Produce an exact copy of the lines from the line containing "Instruction: Expand the 客户类别 dropdown" through the last line of the entries below, and only those lines.

[Material for this task]

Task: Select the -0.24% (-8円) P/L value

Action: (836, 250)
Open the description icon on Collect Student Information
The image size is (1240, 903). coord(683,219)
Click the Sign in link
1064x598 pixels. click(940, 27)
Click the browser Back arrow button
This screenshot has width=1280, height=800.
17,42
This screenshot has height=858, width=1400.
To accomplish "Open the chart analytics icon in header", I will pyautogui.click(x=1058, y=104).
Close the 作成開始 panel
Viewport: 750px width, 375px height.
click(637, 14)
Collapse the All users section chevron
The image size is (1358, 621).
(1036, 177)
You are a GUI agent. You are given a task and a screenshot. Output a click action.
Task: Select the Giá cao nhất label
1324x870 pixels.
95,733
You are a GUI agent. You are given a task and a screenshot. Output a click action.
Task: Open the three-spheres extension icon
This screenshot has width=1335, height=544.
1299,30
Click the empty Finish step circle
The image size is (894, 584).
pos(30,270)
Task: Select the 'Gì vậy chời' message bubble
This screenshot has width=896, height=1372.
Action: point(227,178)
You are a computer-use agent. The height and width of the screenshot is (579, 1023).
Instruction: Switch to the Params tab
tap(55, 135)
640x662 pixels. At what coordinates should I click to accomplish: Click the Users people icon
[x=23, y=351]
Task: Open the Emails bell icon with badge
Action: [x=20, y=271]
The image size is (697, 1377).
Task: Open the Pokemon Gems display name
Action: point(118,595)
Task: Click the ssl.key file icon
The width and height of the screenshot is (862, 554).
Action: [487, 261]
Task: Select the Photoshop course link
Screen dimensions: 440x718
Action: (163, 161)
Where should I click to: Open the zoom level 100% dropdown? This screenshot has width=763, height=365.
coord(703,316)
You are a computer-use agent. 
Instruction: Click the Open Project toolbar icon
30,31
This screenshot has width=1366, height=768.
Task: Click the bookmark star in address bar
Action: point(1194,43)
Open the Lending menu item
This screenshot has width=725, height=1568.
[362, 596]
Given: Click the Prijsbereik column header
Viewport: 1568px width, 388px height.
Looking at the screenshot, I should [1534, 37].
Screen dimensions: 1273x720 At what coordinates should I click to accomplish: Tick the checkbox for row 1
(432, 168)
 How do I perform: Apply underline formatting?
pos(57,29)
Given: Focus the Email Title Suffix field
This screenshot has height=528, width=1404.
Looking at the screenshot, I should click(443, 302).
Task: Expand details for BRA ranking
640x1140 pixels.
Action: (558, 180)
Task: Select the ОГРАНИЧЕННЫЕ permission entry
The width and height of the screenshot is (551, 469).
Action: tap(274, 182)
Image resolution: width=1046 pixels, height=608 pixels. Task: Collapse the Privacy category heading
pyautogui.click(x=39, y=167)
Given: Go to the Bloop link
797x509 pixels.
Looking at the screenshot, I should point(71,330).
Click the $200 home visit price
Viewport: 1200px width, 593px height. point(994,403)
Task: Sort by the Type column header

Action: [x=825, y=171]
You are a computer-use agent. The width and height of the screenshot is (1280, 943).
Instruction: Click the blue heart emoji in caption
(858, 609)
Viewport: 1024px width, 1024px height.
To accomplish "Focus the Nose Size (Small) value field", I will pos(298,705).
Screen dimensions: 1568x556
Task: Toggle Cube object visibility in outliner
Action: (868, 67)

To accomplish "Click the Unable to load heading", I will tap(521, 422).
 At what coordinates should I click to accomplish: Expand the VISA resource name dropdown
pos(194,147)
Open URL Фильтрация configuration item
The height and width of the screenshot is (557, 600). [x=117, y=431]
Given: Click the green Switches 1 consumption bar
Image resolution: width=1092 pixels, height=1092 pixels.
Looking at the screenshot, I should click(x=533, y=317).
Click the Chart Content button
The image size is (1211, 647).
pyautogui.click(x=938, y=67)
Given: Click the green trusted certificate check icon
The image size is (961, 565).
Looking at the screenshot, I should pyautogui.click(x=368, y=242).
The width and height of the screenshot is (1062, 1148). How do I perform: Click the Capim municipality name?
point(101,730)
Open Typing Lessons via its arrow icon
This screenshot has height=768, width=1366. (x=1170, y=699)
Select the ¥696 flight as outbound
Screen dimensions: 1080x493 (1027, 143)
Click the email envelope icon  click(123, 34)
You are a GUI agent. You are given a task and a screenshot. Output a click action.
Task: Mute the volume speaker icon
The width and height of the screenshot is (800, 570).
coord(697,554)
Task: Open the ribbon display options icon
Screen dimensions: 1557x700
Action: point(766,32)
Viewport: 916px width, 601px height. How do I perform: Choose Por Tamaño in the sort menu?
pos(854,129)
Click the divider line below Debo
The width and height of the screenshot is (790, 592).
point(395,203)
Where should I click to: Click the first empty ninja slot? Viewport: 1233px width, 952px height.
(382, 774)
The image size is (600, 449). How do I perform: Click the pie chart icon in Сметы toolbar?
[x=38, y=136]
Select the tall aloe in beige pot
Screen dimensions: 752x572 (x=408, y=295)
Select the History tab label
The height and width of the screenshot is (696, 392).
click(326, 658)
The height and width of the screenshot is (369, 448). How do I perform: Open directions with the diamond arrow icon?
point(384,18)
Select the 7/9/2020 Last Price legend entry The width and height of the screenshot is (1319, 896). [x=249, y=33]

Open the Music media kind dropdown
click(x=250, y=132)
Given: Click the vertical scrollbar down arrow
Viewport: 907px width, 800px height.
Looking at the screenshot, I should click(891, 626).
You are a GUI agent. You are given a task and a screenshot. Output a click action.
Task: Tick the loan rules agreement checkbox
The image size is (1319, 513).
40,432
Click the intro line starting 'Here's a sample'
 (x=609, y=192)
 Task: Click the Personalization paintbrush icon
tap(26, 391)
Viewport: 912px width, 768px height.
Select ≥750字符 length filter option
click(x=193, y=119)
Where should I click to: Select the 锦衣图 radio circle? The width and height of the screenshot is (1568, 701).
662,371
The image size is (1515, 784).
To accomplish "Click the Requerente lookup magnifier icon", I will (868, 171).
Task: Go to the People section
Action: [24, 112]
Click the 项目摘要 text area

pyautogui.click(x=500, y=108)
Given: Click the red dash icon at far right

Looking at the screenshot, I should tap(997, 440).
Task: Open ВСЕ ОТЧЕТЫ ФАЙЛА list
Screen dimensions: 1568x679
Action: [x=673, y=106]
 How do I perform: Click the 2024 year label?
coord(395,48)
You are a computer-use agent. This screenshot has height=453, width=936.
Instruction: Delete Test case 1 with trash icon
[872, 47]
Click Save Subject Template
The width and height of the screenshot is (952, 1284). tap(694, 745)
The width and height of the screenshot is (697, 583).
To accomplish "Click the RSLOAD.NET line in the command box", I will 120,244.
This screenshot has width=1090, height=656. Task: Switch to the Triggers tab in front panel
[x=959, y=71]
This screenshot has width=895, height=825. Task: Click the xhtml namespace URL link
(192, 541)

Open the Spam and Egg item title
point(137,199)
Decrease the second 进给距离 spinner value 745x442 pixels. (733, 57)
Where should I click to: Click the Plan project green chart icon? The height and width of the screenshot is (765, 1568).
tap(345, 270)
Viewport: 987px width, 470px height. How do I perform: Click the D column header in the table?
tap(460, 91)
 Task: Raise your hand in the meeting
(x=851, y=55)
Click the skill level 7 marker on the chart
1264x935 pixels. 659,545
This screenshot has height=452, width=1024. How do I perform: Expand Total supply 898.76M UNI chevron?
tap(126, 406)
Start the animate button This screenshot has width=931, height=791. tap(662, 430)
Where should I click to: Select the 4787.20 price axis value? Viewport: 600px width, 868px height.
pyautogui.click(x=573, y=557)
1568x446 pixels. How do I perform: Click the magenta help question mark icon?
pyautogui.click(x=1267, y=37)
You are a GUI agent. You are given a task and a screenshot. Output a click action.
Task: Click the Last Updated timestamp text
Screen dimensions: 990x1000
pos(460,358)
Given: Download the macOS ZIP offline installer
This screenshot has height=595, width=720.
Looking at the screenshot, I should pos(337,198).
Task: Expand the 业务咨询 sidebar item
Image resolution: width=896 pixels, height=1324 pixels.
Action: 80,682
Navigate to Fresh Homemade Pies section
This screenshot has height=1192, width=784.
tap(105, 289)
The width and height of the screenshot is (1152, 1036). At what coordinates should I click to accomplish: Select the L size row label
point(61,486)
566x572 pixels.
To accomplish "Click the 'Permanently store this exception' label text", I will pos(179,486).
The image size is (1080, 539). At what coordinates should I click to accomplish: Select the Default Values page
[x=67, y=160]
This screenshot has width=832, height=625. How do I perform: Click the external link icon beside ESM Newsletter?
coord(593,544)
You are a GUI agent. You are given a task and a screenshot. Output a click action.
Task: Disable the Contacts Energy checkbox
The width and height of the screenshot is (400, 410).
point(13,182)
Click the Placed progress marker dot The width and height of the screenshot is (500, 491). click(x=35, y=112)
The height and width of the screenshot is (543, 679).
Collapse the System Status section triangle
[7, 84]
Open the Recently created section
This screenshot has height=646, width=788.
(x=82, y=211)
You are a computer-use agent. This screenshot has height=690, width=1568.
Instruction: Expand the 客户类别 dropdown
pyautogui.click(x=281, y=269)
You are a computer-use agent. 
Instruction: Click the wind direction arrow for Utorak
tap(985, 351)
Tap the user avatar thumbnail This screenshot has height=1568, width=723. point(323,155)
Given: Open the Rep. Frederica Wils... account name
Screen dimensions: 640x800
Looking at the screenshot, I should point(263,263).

[/Material for this task]

- **Expected answer**
Instruction: Expand the 客户类别 dropdown
pyautogui.click(x=281, y=269)
You are a computer-use agent. 
Instruction: Click the wind direction arrow for Utorak
tap(985, 351)
Tap the user avatar thumbnail This screenshot has height=1568, width=723. point(323,155)
Given: Open the Rep. Frederica Wils... account name
Screen dimensions: 640x800
Looking at the screenshot, I should point(263,263).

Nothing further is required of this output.